Generalized Hypotheses
Based on the linear model, Y = b0 + b1 X1, a simple linear regression analysis attempts to
predict the dependent variable given one independent variable. If the dependent variable
can be predicted from the independent variable, then the slope and intercept of the linear
model increases or decreases based on the X-value. With this in mind, the following
general hypotheses can be formulated for a regression analysis.
Association of the independent variable and the dependent variable (from
ANOVA table, assessed with an F-value):
H0: The independent variable (X) has no association with the dependent variable (Y).
H1: The independent variable (X) has an association with the dependent variable (Y).
Slope (from coefficients table, assessed with a t-value):
H0: The slope of the linear model is zero; therefore, the independent variable (X) has
no relationship with the dependent variable (Y).
H1: The slope of the linear model is not zero; therefore, there is a relationship between
the independent and dependent variable.
y-intercept (from coefficients table, assessed with a t-value):
H0: The y-intercept is equal to zero.
H1: The y-intercept is not equal to zero.
A good model rejects the null hypothesis in all three categories: (1) association of
independent and dependent variables, (2) slope, and (3) y-intercept. The two coefficients
generated by a simple linear regression (slope and intercept) can be input into the
regression equation Y = b0 + b1 X1 to predict values of Y from X and to describe the
regression line. Before a linear regression can be applied, the following assumptions must
first be satisfied.
Assumptions
1. Data type – A simple linear regression assumes that both the independent and
dependent variable are continuous.
2. Distribution – The regression analysis assumes a normal distribution of the
residuals (errors). The residuals can be tested using the skewness and kurtosis tests
described in Chapter 2. Also, there are no significant outliers.
3. Independent samples – Observations should be independent.
4. Homogeneous variance – In addition to meeting the normality assumption, a
regression analysis assumes a homogenous variance. When graphed, the
distribution of the residuals should not display heteroscedasticity (sideways cone
shape). Instead, they should be homoscedastic (points relatively evenly distributed to
each other across a graph because they have approximately the same variance). This
can be confirmed through graphing the residuals in a residual plot (refer to the box on
the following page).
5. There is a linear relationship between the independent and dependent variables.

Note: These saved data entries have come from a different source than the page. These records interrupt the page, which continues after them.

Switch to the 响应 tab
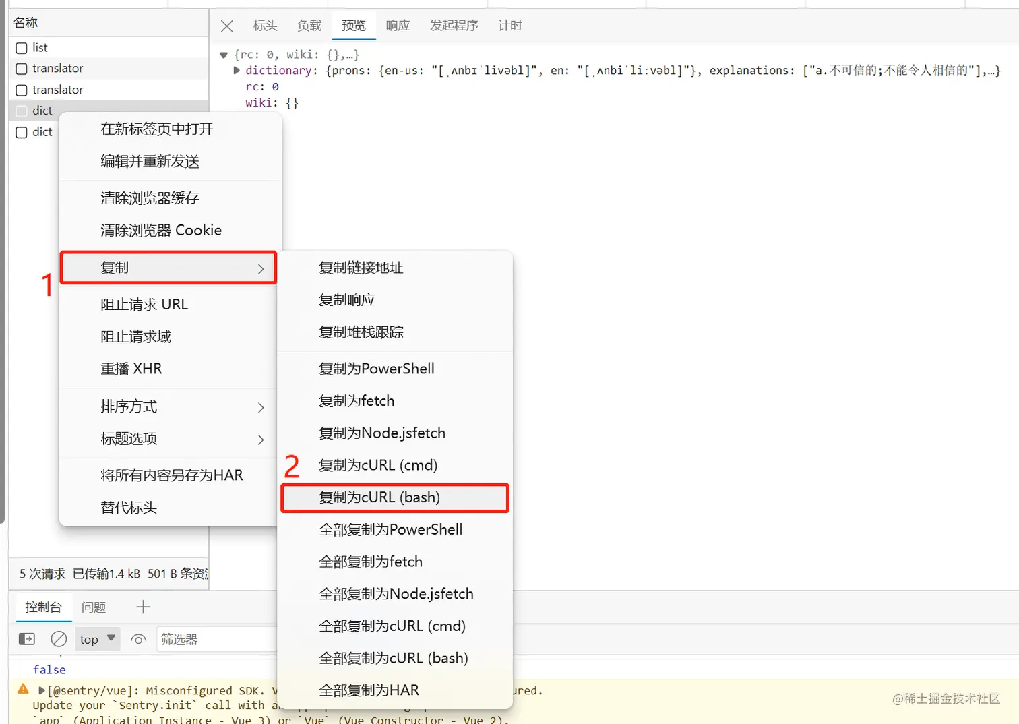Screen dimensions: 1019x724 pyautogui.click(x=398, y=26)
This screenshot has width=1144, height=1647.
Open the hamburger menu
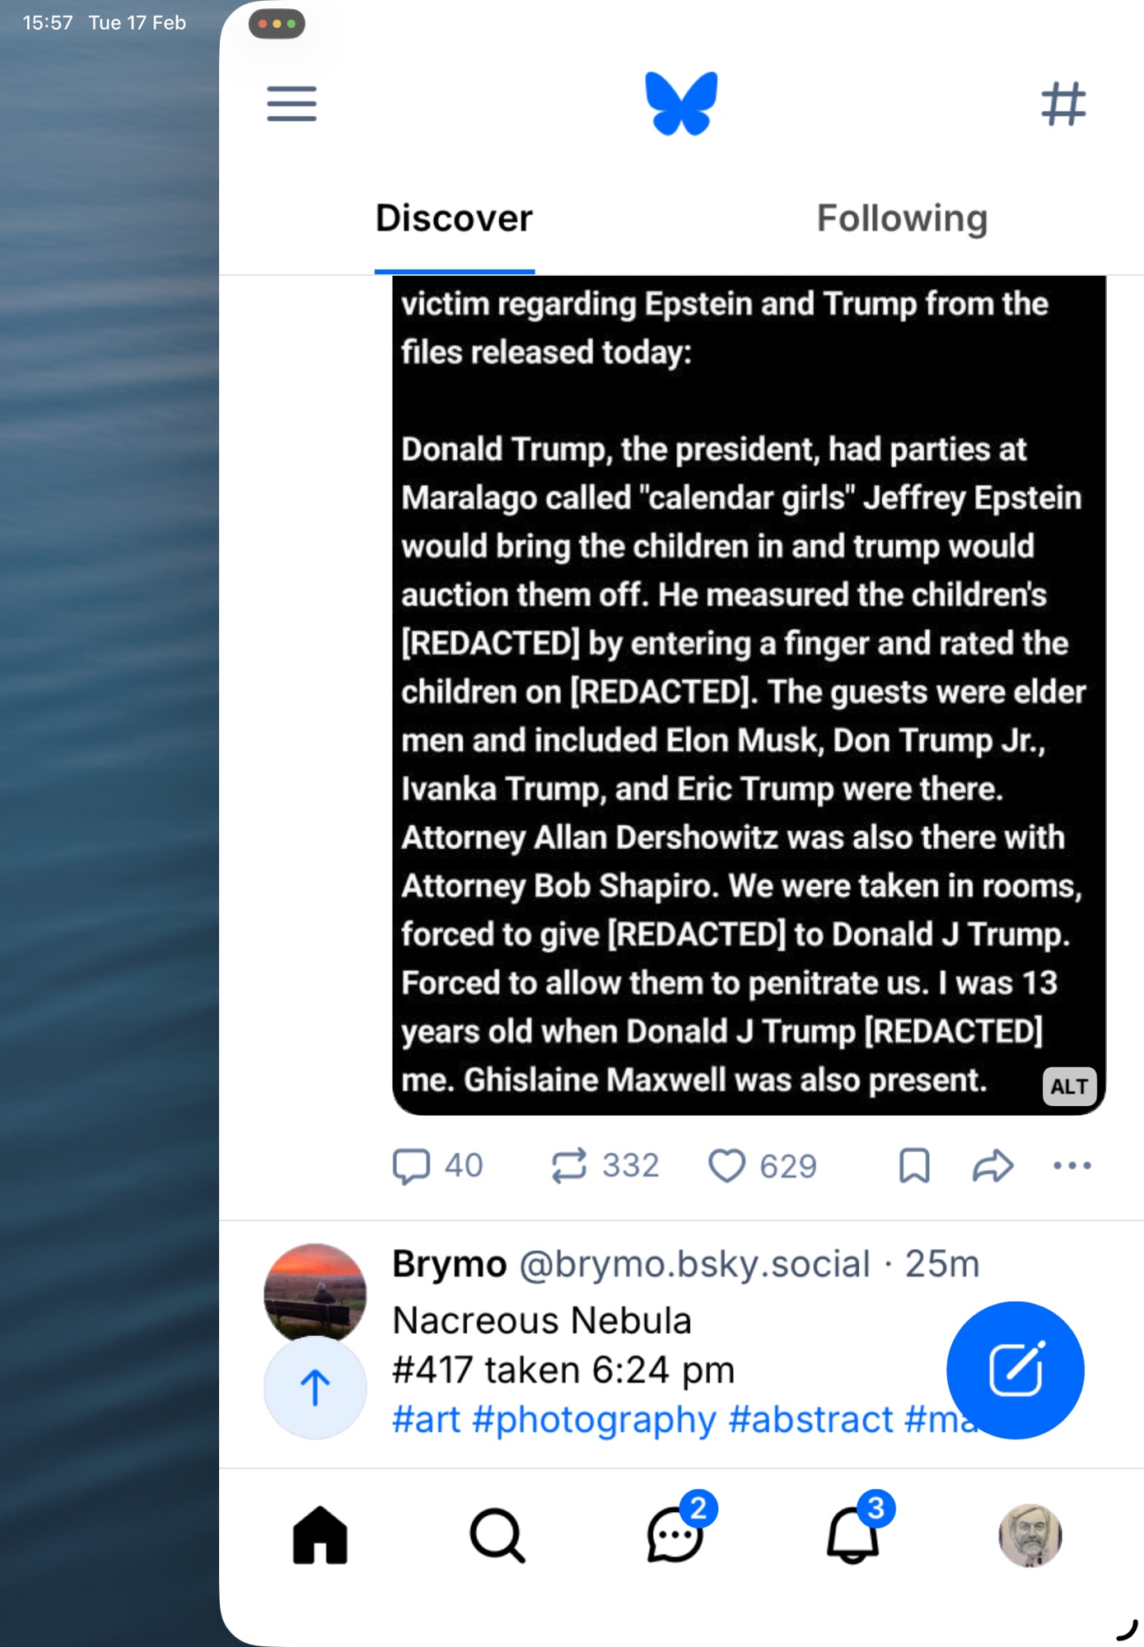(x=292, y=104)
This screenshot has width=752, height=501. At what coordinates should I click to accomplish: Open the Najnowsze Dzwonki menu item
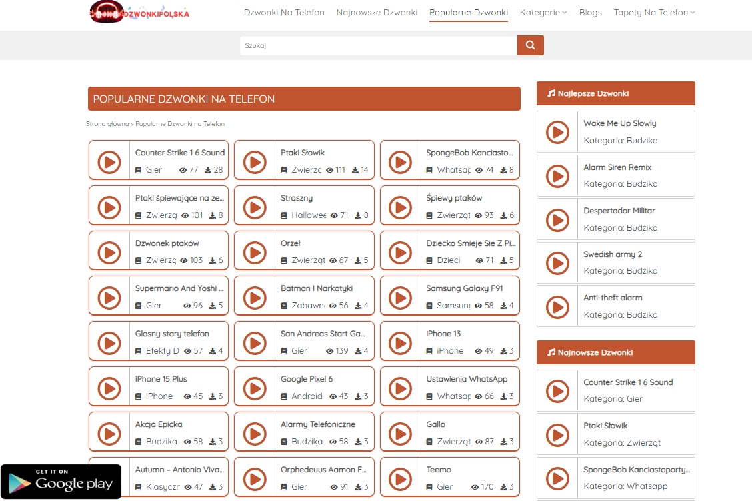377,13
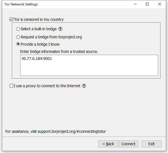Open help icon beside proxy option
Image resolution: width=168 pixels, height=153 pixels.
pyautogui.click(x=84, y=86)
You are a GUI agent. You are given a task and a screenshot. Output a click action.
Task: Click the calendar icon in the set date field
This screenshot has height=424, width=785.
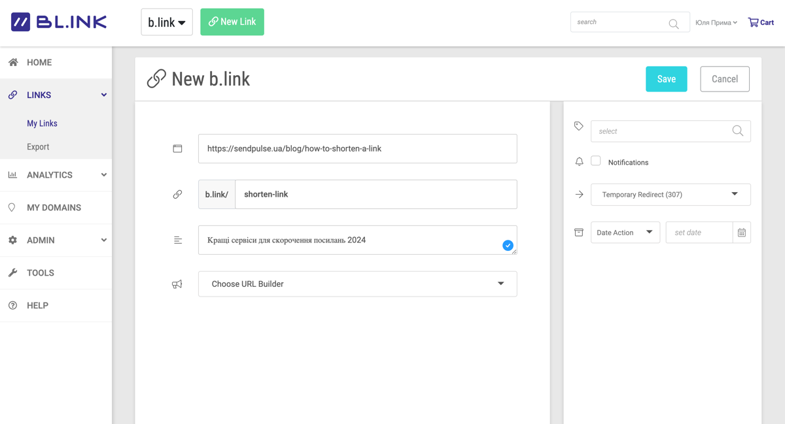[742, 232]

As a reminder, running an analysis without meeting the assumption(s) may mean that
the results are not valid. In the case that one or more of these assumptions are not fully
satisfied, then either transforming one of the variables or invoking the nonparametric
version of the regression would be best.
11.2 Case Study
An undergraduate group conducted a study examining the number of Streptomycin
resistant strains of bacteria in a number of water sites found at varying distances from a
Colorado cattle farm. A total of 12 different sites were examined, starting from Greeley,
CO (the site of cattle farming) to Nederland, CO (73 km from cattle farming). Cattle farms
are known to use large amounts of antibiotics and the concern is that an increase in
antibiotic usage may also increase antibiotic resistant bacteria found in the watershed
downstream from the farm. The undergraduate group was interested to know if bacterial
resistance could be predicted based on distance from Greeley, CO.
Formulate a question about the data that can be addressed by performing a linear
regression.
Question: Does distance from Greeley, CO predict the number of resistant bacteria?